_TEXT SECTION:_

_ _ _ _ _

[Bro-Dev] Broker::publish API

Tue Aug 7 03:05:53 PDT 2018

To be honest, I have somehow lost track of the discussion. What I can 
recall, it's about simplifying the API in the light of multi-hop 
routing, which is not fully functional yet.

Regarding multi-hop routing I am even not sure what the actual goal is 
that we are currently aiming at. However, from a conceptual perspective 
I think "routing" either needs routing algorithms or strict conventions 
of how the network, to route messages through, is structured. So, what 
would a "deep cluster" look like and what kind of message flows do we 
expect in there?

Some comments on the observations:

On 06/08/18 21:50, Robin Sommer wrote:
>      - The main topics are bro/cluster/<node-type> and
>        bro/cluster/node/<name>. For these we wouldn't have a problem
>        with loops if we enabled automatic, topic-driven forwading as
>        far as I can see.

How does forwarding work if I add another node type? Do we assume a 
certain cluster structure here? If yes: Is that a valid assumption?

_ _ _ _ _

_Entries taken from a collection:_
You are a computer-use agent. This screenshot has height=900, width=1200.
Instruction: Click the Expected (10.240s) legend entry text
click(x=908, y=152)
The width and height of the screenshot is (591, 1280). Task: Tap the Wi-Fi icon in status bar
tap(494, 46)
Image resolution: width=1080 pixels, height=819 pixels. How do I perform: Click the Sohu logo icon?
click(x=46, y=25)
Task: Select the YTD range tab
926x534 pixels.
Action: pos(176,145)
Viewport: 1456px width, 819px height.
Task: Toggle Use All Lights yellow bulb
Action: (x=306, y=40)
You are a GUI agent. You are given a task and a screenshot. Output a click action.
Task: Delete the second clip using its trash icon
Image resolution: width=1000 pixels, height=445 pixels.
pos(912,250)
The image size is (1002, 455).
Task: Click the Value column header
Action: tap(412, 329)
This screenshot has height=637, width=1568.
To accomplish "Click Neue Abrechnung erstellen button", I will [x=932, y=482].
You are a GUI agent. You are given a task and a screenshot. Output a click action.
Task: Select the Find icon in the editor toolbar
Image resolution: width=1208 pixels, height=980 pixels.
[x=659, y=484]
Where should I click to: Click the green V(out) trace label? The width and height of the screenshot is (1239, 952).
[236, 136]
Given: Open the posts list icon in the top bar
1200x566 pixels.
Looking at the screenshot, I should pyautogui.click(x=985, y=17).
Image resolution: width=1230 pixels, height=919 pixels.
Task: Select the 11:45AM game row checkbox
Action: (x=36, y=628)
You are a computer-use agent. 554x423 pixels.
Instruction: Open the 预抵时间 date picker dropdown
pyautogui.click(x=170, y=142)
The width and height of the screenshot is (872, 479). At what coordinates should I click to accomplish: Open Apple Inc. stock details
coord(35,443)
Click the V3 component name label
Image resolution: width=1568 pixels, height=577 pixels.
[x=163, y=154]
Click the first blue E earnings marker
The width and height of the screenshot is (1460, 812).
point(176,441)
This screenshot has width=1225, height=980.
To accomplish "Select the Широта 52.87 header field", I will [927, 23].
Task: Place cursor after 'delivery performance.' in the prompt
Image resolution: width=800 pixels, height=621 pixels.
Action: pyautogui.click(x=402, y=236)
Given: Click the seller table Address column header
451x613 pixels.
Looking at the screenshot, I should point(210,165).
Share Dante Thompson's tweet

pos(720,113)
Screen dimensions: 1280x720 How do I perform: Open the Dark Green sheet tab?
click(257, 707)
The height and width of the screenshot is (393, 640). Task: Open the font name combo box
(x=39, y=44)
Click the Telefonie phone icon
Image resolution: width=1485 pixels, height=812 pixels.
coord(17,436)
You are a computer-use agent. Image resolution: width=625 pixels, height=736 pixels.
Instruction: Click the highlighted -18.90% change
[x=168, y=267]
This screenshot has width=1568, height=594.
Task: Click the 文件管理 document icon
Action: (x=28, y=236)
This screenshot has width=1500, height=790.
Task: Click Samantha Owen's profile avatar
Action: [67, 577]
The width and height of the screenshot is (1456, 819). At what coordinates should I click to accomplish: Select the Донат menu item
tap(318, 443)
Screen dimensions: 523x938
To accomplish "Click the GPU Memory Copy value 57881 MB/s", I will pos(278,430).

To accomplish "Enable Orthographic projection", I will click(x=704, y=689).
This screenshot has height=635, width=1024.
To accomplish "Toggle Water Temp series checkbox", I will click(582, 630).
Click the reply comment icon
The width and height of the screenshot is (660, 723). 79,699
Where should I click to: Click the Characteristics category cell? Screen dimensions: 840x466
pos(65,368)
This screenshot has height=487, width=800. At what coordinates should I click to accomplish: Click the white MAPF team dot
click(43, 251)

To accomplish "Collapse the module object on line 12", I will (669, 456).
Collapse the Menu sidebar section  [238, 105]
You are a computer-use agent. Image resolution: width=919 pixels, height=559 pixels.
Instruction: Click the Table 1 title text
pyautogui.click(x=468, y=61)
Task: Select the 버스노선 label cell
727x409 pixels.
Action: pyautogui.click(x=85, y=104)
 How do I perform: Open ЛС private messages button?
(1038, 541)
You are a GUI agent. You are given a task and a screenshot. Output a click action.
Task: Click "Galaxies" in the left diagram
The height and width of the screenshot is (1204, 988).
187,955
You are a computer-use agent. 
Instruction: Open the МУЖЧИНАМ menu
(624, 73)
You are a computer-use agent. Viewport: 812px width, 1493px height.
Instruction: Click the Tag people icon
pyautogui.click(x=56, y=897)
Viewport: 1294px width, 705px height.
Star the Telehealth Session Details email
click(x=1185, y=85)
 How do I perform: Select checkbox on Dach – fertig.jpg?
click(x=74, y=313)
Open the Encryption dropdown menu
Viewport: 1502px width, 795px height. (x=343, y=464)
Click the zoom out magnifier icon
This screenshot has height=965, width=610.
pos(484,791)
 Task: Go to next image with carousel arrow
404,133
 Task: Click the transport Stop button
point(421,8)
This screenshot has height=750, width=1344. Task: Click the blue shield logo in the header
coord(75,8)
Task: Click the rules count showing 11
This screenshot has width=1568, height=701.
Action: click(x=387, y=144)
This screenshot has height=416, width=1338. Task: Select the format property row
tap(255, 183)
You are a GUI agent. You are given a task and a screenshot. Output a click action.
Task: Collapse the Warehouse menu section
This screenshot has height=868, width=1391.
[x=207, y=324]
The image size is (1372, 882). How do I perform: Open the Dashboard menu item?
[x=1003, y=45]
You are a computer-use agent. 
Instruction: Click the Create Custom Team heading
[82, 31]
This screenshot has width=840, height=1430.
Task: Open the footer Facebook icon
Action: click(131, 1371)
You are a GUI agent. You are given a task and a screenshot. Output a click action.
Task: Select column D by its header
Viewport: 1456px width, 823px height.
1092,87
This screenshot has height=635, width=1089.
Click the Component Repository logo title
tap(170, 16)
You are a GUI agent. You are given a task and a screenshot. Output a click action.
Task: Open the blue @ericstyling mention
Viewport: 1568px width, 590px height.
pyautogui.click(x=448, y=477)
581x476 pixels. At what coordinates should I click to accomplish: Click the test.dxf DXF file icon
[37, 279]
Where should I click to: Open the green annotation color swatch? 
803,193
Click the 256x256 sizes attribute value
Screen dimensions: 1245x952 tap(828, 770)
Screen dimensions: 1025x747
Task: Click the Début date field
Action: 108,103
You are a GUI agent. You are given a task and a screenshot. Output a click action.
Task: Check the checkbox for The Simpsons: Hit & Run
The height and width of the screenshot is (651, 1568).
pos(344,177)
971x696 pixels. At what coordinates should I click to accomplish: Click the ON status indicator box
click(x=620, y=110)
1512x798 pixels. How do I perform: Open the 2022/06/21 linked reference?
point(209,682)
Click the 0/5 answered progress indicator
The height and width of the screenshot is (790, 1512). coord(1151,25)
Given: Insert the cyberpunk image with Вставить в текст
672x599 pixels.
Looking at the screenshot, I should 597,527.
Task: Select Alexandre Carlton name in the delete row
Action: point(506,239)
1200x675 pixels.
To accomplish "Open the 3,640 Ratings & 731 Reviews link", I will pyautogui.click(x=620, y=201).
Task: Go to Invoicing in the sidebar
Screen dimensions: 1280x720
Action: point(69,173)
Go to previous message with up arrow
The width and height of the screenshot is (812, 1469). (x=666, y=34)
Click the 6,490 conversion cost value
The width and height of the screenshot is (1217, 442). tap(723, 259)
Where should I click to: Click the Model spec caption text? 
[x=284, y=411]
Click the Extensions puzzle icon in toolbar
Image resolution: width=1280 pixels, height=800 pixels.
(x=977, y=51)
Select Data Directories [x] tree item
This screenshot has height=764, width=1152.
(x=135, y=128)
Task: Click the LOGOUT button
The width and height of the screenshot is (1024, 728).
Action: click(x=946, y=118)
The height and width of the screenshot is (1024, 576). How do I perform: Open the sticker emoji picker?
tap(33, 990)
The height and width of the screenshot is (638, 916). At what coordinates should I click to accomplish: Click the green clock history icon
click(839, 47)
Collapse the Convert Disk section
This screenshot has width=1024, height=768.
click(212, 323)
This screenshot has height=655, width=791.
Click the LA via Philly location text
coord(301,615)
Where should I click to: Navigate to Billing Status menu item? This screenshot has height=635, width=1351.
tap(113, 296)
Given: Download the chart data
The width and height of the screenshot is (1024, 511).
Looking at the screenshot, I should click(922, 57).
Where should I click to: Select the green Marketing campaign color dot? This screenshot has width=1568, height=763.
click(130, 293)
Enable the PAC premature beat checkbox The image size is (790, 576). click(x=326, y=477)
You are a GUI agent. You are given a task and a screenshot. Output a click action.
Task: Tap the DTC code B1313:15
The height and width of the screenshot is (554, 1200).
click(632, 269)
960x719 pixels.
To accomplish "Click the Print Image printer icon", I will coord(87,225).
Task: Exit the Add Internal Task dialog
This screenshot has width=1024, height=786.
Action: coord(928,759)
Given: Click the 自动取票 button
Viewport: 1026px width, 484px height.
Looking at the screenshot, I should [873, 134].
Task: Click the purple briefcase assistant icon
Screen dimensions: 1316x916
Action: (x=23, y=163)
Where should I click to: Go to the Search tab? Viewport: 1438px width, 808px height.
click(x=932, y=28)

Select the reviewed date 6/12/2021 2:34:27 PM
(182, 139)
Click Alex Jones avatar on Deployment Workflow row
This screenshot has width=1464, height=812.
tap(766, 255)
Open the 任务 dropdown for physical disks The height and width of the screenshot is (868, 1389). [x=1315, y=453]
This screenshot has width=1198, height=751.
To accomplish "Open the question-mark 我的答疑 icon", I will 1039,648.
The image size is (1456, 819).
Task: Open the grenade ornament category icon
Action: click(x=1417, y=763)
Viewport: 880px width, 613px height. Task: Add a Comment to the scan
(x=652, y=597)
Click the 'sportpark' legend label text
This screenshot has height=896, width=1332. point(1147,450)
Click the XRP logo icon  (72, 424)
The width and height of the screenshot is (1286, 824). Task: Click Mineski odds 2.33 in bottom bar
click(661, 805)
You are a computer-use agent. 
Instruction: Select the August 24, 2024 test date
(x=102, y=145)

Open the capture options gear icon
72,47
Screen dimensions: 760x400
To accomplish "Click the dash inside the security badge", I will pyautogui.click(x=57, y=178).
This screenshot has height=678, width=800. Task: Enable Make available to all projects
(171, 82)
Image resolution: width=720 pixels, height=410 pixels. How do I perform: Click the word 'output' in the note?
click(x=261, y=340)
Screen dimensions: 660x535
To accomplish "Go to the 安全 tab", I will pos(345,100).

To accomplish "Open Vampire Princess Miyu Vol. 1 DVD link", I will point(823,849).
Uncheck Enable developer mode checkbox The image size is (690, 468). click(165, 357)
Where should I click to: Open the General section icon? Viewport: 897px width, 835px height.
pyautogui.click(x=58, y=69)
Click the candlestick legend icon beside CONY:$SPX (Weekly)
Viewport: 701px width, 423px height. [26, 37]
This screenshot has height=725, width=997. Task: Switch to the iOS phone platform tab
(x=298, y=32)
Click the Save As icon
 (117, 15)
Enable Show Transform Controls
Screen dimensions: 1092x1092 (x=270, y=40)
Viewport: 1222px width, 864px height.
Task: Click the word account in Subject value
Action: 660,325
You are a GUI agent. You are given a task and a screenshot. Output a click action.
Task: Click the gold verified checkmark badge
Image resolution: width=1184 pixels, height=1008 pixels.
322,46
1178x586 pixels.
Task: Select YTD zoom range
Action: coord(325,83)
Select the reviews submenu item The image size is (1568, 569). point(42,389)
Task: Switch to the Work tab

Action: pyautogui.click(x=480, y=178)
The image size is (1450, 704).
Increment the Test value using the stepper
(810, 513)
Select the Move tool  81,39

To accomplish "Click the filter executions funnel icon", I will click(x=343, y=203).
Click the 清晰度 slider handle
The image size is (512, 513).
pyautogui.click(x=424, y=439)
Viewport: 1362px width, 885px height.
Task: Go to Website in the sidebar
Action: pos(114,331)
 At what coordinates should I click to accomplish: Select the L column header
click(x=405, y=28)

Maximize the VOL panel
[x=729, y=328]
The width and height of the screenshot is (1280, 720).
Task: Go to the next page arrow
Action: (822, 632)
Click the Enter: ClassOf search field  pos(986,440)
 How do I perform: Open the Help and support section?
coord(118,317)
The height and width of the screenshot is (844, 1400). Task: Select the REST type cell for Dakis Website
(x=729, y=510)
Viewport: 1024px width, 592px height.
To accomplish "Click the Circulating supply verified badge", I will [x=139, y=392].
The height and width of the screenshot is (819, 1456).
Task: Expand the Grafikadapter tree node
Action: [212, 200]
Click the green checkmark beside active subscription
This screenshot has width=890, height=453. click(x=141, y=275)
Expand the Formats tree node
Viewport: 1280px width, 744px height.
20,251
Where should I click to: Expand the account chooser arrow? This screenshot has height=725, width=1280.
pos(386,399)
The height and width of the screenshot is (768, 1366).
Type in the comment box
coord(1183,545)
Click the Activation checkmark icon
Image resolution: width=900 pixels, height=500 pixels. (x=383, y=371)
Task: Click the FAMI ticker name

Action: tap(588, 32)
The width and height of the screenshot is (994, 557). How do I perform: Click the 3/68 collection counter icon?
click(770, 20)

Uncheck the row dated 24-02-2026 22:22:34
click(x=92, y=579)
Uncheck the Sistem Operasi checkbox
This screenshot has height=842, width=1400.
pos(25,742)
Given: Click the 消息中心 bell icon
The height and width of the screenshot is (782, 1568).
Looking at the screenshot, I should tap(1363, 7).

_ _ _ _ _

_WRITTEN TASK:_
In the Broker::publish API post, which two main topics are named in the quoted observation?

_ANSWER TO THE EXERCISE:_
bro/cluster/<node-type> and bro/cluster/node/<name>